Богунович подумал, что его поспешность может показаться этому суровому большевику неуместной, более того — подозрительной. Однако нужно объяснять, раз потревожил человека.
— Голодных солдат нам не удержать. Дезертирство.
Степанов поднял голову и перебил:
— Самодемобилизация.
Он не любил слово «дезертирство» по отношению к армии, ставшей на сторону революции. И вообще удивился: о питании говорили ежедневно на всех уровнях — в ротах, комитетах, в штабе полка. Что же новое случилось? Богунович почувствовал его удивление. Сказал новое, во что вдруг поверил сам во время разговора с Рудковским и Калачиком:
— Старая армия разваливается. Что ее заменит? Красногвардейцы были ударной силой революции… Из их отрядов, думаю, должна вырасти новая армия. Оружие старой армии — в руки новой. Этого требует история!
Степанов слушал с интересом, но настороженно. В устах командира это было действительно ново. До сего дня Богуновича, казалось, волновало только одно — боеспособность полка.
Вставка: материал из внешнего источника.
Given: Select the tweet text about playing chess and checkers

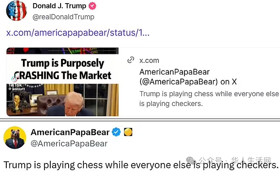Looking at the screenshot, I should tap(141, 165).
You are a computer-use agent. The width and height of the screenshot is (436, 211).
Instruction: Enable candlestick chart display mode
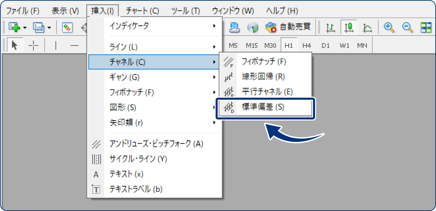pyautogui.click(x=348, y=27)
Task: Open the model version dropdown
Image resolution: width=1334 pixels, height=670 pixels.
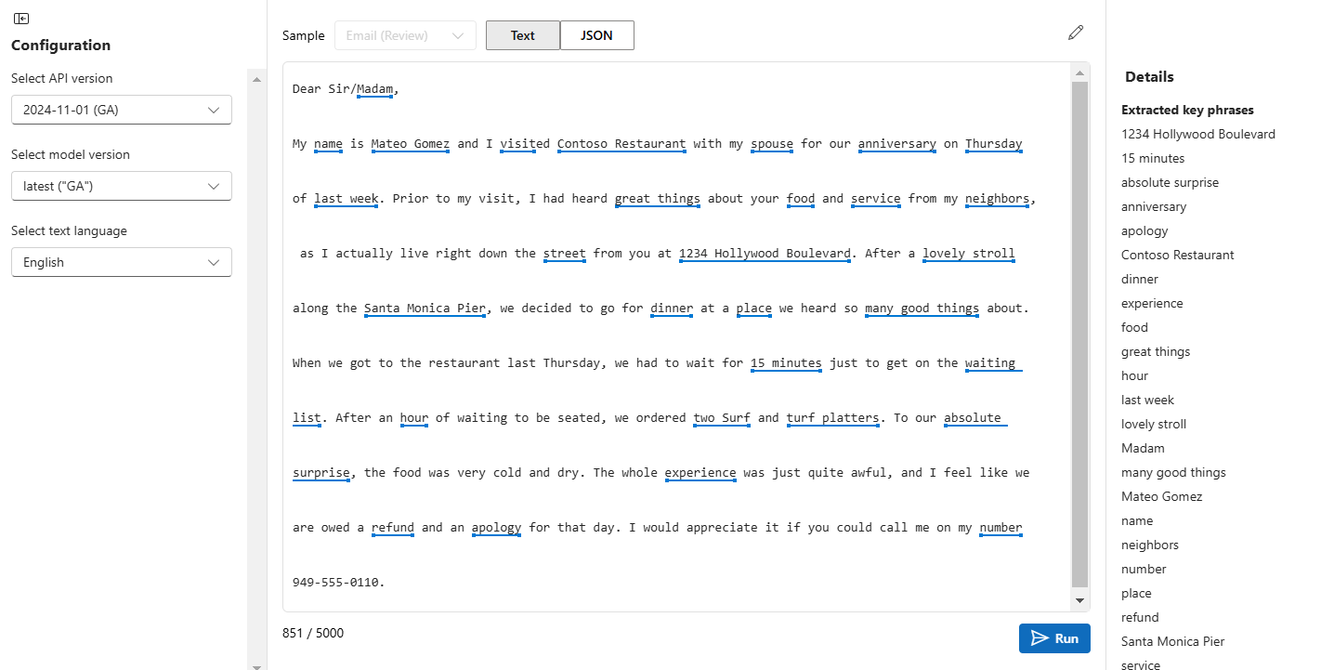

Степанову нравилась такая забота о полке, но иногда казалась и подозрительной: он, как и все солдаты, не доверял офицерам или доверял с оглядкой — куда кто из них повернет? Куда же неожиданно повернуло выбранного ими командира полка?
Богуновичу самому не нравилось, как он говорил. Мирины слова! А про историю — вообще школярство, гимназистский выкрик. Кого он вздумал агитировать таким образом? Степанова?
Показалось нелепым даже то, что он стоял посреди комнаты, как агитатор. Сел к столу и сказал просто, со спокойной деловитостью:
— Прошу согласия на следующий приказ. — Поднял бумагу, но говорил, не заглядывая в нее: — Передать местному отряду Красной гвардии… винтовок семьдесят, пулеметов — два, ручных гранат — двести… Патронов… патронов немного…
— Отдадим трофейные винтовки и патроны, — сказал Пастушенко.
— Правильно, отдадим трофейные, — обрадовался Богунович поддержке начштаба.
А Степанов молчал. Странно молчал. Закрыл глаза, согнулся крюком, уперся ладонями в колени, будто у него схватило живот.
Богуновичу не нравилась его понурая молчаливость, он дополнил:
— Крестьянский комитет даст хлеб и фураж. Степанов молчал. Он знал об отказе штаба фронта на запрос Богуновича. Почему же вдруг этот офицер, приученный к строгой дисциплине делает такой смелый шаг? Старый подпольщик, видевший в тюрьме и на каторге проявления и человеческого благородства, и человеческой низости, Степанов умел быть осторожным даже тогда, когда кто-то проявлял самую высокую революционность.